LOL, yeah he was a pain. But thank God he also taught me something I really needed to know – that media shapes our view of ourselves.
I wrote for similar reasons, except in place of #4 I would put rebellion against all the years considering myself / being considered “stupid”. But funnily enough, I think the very same reasons account for why I’ve more or less stopped writing now as well. I needed to stop just as much as I needed to start: it has brought relief.
Interesting. Have you stopped as a rebellion against being thought of as “stupid”? I can see why not writing can bring relief. It just worries me that it hurt you so much. http://www.ted.com/talks/elizabeth_gilbert_on_genius.html Might this help – if you haven’t already seen it?
Hmm, not sure what I was saying there. Must have been one of those days. Anyway, I think we can intellectualise things too much; in truth, I basically stopped writing because I realised I wasn’t very good 🙂 Alhamdulilah: it has opened other doors.
How did you realize that you weren’t good?
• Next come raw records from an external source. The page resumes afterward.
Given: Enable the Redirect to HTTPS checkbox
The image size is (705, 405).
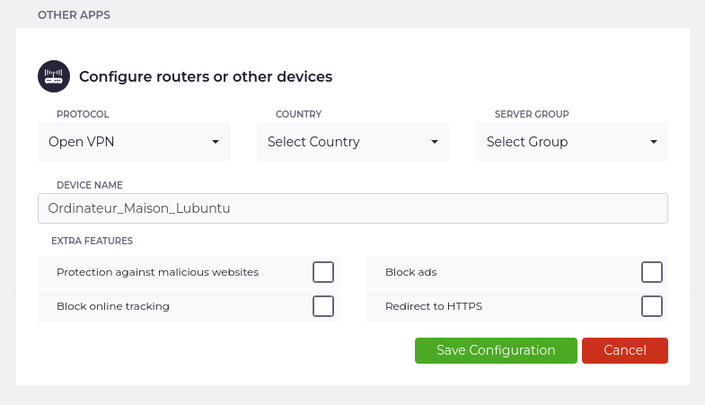Looking at the screenshot, I should [652, 306].
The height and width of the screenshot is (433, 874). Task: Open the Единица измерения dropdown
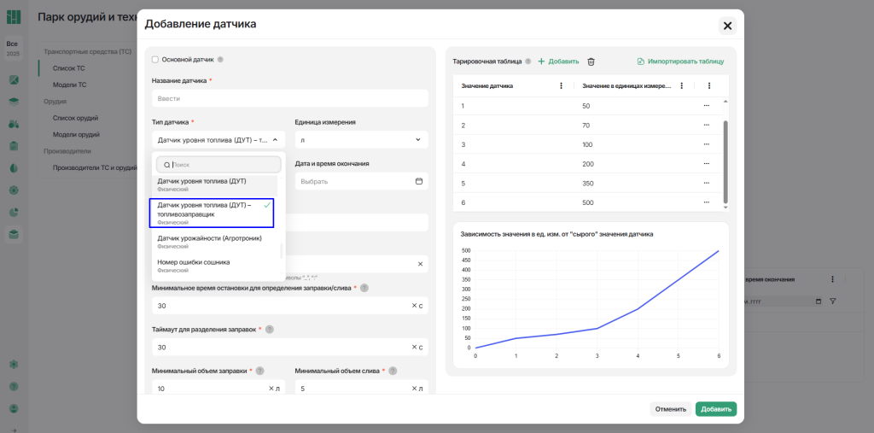click(x=361, y=139)
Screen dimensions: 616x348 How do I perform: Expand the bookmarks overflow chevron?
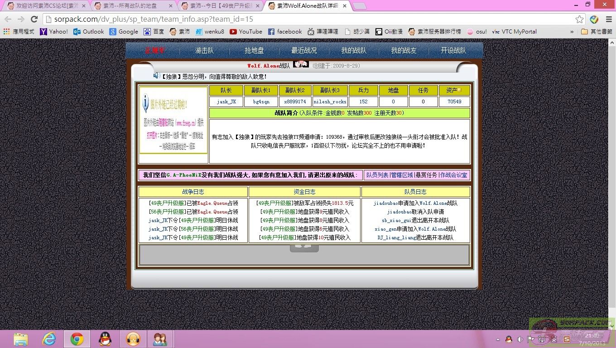point(572,32)
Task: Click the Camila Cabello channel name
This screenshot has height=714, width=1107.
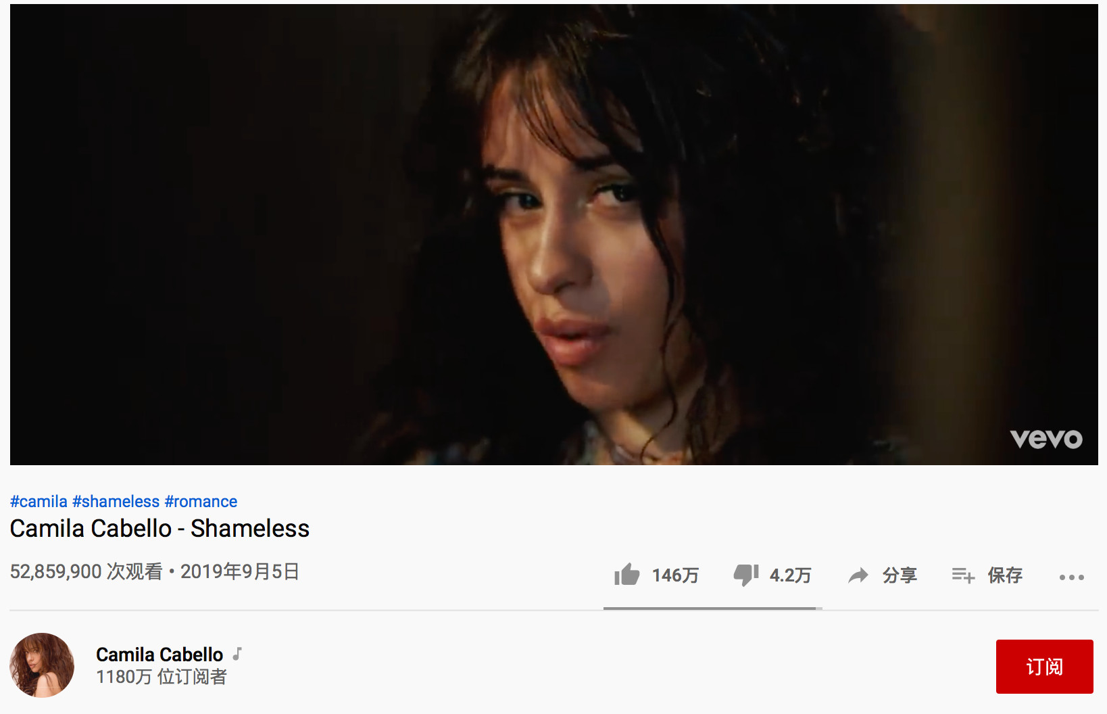Action: coord(159,655)
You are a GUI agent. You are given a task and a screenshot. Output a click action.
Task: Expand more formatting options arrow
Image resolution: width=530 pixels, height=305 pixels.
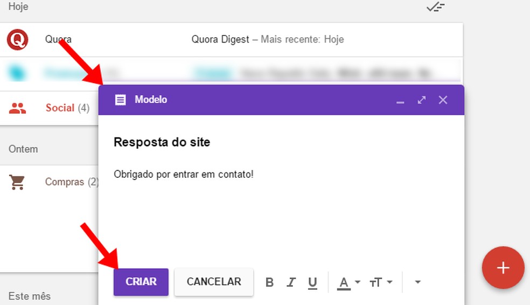click(417, 282)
I’m sorry if I’m pressing a pain point. I stopped writing my novel for similar reasons…because I figured I had a greater aptitude for screenwriting.
Negative reviews and reading the work of truly talented authors were together a good guide, I think.
Mashallah, it’s admirable that you’re so sanguine about it. Not many people can give up a quest/project/part of their identity (depending on how much effort they’d put into it) that easily. Perhaps you can write an blog post about that. LOL.
Ha ha, I think I’ve almost written a book’s worth about all that already… folio.me.uk/category/writing/
Can’t honestly claim to have been sanguine at first. You’ll see how far I’ve come in a couple of months — from grudging mutterings about my misadventures in publishing in February through to a kind of happy acceptance of letting go over the past few weeks.
Alhamdulilah, right now I’m quite content, and strangely relieved. Being famous in today’s hyper-critical world would just be dreadful.